À partir de sa connaissance du discours réel de l'Amérique, Mark Twain a forgé une prose classique. L'adjectif peut sembler étrange, mais il est approprié. Oubliez les fautes d'orthographe et les fautes de grammaire, et on verra la prose se mouvoir avec la plus grande simplicité, franchise, lucidité et grâce.

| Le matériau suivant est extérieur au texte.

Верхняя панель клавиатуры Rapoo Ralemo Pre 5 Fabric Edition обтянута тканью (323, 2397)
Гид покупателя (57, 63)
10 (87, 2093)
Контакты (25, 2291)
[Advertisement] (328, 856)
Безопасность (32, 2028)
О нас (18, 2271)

Ces qualités ne sont en aucun cas accidentelles. Mark Twain, qui lisait beaucoup, s'intéressait passionnément aux problèmes de style ; la marque de la plus stricte sensibilité littéraire se retrouve partout dans la prose de Finn myrtille .



C'est cette prose qui Ernest Hemingway avait principalement à l'esprit lorsqu'il a dit que 'toute la littérature américaine moderne vient d'un livre de Mark Twain intitulé Finn myrtille .' La propre prose d'Hemingway en découle directement et consciemment ; il en va de même pour la prose des deux écrivains modernes qui ont le plus influencé le premier style d'Hemingway, Gertrude Stein et Sherwood Anderson (bien qu'aucun d'eux n'ait pu maintenir la robuste pureté de leur modèle) ; il en va de même pour le meilleur de la prose de William Faulkner, qui, comme celle de Mark Twain, renforce la tradition familière avec la tradition littéraire. En effet, on peut dire que presque tous les écrivains américains contemporains qui traitent consciencieusement des problèmes et des possibilités de la prose doivent ressentir, directement ou indirectement, l'influence de Mark Twain. Il est le maître du style qui échappe à la fixité de la page imprimée, qui résonne à nos oreilles avec l'immédiateté de la voix entendue, la voix même de la vérité sans prétention.

Voir également: Mark Twain sur les mots et la verbosité, la grammaire et la composition



L'essai de Lionel Trilling 'Huckleberry Finn' apparaît dans L'imaginaire libéral , publié par Viking Press en 1950 et actuellement disponible dans une édition de poche publiée par New York Review of Books Classics (2008).